- **Written task**
Starting with the row that contains "(36, 4, 74, 17)" and going on through the row that contains "377) label: Burghie", rename "webpages" as "pages" and write out those rows again with nothing else changed.

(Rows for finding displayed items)
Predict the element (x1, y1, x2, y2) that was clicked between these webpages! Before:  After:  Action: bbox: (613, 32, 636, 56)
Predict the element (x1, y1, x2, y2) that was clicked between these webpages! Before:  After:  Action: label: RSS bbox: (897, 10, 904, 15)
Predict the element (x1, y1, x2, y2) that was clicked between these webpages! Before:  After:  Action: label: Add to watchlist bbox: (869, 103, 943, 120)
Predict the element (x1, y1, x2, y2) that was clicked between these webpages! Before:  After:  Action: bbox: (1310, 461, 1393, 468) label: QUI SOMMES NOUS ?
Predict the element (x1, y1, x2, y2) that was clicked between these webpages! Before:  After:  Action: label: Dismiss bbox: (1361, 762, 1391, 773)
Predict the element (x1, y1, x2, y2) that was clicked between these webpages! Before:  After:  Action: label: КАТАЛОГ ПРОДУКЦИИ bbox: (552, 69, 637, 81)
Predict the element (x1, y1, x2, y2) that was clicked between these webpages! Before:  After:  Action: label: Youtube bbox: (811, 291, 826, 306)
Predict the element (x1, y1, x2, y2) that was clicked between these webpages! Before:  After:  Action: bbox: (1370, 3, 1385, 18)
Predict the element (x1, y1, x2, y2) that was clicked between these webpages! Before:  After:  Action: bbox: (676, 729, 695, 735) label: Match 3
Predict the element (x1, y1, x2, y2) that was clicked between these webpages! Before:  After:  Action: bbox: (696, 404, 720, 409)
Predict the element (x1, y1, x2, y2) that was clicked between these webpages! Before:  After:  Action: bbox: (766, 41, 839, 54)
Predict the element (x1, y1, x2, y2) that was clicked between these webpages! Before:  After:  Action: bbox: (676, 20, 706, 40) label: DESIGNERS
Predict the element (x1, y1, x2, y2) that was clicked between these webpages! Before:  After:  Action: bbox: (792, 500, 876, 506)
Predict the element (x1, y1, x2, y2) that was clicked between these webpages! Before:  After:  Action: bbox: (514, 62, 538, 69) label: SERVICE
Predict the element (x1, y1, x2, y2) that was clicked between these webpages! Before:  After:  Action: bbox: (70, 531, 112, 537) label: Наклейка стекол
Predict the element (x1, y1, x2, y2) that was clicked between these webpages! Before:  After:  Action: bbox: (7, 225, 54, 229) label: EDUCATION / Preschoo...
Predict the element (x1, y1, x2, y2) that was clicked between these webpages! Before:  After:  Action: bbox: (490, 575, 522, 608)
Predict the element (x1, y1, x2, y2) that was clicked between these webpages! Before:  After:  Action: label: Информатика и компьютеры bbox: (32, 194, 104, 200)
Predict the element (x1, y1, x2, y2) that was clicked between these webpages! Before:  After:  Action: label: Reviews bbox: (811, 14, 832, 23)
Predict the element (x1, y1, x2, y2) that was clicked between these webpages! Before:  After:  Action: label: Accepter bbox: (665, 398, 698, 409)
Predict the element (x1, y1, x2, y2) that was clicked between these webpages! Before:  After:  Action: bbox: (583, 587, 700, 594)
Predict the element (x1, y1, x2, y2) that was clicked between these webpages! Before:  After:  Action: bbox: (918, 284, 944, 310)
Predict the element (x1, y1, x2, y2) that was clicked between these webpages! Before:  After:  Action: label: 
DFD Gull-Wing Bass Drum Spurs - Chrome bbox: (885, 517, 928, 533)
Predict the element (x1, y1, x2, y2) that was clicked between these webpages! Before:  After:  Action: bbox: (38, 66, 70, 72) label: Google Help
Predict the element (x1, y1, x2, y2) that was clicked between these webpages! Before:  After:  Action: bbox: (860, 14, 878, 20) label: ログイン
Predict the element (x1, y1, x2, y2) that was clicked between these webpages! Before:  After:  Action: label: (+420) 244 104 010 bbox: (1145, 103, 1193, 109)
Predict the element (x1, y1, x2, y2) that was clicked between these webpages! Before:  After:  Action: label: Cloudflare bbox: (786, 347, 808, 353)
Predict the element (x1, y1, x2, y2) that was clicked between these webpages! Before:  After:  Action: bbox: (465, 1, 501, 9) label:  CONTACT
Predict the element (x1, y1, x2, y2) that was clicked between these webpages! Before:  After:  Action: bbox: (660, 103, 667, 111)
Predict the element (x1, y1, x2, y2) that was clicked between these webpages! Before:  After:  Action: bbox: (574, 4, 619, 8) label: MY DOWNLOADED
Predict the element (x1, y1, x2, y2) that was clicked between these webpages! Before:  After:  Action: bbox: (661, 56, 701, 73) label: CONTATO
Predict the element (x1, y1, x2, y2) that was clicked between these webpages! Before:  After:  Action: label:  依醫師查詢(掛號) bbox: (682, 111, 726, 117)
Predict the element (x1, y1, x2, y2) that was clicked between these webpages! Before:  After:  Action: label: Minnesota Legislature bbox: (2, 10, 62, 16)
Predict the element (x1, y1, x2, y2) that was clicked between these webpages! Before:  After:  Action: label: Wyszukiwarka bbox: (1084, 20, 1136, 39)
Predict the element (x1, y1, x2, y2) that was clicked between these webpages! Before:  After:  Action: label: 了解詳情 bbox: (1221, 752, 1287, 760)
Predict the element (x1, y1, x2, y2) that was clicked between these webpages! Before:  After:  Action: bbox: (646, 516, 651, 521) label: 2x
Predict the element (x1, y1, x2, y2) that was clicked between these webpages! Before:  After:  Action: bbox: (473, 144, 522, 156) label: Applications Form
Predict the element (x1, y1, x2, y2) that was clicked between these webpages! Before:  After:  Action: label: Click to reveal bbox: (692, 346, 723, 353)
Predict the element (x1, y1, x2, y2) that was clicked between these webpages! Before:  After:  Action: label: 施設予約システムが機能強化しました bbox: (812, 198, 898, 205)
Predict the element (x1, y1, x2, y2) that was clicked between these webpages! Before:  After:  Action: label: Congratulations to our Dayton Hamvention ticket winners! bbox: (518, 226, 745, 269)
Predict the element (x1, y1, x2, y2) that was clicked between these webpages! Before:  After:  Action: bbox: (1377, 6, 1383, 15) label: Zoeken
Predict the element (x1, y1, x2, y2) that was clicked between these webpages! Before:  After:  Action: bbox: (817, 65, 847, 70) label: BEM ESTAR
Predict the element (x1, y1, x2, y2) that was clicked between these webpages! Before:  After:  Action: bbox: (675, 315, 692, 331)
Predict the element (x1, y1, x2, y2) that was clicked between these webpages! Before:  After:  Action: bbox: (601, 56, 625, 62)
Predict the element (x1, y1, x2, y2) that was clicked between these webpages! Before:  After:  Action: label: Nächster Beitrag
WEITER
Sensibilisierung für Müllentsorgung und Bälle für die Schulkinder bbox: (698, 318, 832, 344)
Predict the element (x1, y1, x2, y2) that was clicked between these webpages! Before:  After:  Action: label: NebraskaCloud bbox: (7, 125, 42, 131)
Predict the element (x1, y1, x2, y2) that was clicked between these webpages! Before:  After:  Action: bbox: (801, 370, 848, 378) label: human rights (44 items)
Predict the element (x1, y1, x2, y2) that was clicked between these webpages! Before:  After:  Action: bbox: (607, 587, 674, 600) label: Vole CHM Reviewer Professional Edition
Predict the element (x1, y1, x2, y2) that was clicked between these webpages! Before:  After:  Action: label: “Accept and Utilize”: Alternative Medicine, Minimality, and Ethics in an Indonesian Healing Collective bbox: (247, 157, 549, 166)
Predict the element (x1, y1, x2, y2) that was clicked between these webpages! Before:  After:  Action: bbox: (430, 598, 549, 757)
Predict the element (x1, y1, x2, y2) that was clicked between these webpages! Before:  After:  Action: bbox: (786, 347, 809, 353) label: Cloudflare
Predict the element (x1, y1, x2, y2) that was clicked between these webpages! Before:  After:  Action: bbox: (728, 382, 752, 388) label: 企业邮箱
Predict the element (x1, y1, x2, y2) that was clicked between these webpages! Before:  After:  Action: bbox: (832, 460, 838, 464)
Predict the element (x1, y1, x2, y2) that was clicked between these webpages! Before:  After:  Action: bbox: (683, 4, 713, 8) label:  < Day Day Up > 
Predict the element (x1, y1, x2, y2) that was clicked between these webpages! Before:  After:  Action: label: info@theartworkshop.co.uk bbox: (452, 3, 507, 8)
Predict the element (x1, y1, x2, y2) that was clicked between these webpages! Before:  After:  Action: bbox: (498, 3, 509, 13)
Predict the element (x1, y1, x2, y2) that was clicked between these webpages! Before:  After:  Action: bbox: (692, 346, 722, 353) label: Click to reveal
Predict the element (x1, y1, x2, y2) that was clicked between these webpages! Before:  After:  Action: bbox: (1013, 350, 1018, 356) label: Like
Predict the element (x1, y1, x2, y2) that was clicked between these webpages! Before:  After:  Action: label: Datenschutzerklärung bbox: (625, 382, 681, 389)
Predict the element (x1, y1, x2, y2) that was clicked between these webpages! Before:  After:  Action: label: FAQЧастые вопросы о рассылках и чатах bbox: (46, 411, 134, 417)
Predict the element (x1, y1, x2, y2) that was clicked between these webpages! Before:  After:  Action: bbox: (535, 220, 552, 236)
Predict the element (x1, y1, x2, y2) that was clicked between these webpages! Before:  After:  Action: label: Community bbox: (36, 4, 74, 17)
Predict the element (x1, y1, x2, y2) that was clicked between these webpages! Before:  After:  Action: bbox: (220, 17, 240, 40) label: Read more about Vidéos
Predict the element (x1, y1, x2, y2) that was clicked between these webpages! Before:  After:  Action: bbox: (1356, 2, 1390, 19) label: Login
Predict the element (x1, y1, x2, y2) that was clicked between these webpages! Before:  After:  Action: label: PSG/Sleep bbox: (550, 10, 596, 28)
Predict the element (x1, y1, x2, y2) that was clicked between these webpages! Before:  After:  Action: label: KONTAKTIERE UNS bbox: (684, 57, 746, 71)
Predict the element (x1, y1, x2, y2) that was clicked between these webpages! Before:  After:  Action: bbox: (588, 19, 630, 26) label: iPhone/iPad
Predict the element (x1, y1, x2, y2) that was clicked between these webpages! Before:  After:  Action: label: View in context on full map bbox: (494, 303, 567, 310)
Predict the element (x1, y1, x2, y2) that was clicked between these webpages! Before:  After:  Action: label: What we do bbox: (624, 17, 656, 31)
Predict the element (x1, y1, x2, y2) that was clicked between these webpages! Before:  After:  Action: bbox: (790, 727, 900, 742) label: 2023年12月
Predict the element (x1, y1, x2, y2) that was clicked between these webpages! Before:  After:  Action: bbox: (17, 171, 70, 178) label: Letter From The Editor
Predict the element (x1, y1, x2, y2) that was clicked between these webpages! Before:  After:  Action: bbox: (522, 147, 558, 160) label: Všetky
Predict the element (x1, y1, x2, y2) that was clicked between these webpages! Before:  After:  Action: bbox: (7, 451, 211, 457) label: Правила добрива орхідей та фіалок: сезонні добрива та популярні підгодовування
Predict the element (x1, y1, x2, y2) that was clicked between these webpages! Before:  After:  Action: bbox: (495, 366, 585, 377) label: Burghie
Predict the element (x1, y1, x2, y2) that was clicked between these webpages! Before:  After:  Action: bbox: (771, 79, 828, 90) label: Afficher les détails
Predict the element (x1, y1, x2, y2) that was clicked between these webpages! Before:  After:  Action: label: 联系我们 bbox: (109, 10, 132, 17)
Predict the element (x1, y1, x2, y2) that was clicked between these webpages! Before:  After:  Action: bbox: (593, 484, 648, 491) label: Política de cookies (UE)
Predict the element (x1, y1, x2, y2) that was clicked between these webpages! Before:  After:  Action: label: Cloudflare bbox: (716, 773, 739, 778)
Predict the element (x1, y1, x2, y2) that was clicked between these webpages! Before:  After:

- **Exercise answer**
Predict the element (x1, y1, x2, y2) that was clicked between these pages! Before:  After:  Action: label: Community bbox: (36, 4, 74, 17)
Predict the element (x1, y1, x2, y2) that was clicked between these pages! Before:  After:  Action: bbox: (220, 17, 240, 40) label: Read more about Vidéos
Predict the element (x1, y1, x2, y2) that was clicked between these pages! Before:  After:  Action: bbox: (1356, 2, 1390, 19) label: Login
Predict the element (x1, y1, x2, y2) that was clicked between these pages! Before:  After:  Action: label: PSG/Sleep bbox: (550, 10, 596, 28)
Predict the element (x1, y1, x2, y2) that was clicked between these pages! Before:  After:  Action: label: KONTAKTIERE UNS bbox: (684, 57, 746, 71)
Predict the element (x1, y1, x2, y2) that was clicked between these pages! Before:  After:  Action: bbox: (588, 19, 630, 26) label: iPhone/iPad
Predict the element (x1, y1, x2, y2) that was clicked between these pages! Before:  After:  Action: label: View in context on full map bbox: (494, 303, 567, 310)
Predict the element (x1, y1, x2, y2) that was clicked between these pages! Before:  After:  Action: label: What we do bbox: (624, 17, 656, 31)
Predict the element (x1, y1, x2, y2) that was clicked between these pages! Before:  After:  Action: bbox: (790, 727, 900, 742) label: 2023年12月
Predict the element (x1, y1, x2, y2) that was clicked between these pages! Before:  After:  Action: bbox: (17, 171, 70, 178) label: Letter From The Editor
Predict the element (x1, y1, x2, y2) that was clicked between these pages! Before:  After:  Action: bbox: (522, 147, 558, 160) label: Všetky
Predict the element (x1, y1, x2, y2) that was clicked between these pages! Before:  After:  Action: bbox: (7, 451, 211, 457) label: Правила добрива орхідей та фіалок: сезонні добрива та популярні підгодовування
Predict the element (x1, y1, x2, y2) that was clicked between these pages! Before:  After:  Action: bbox: (495, 366, 585, 377) label: Burghie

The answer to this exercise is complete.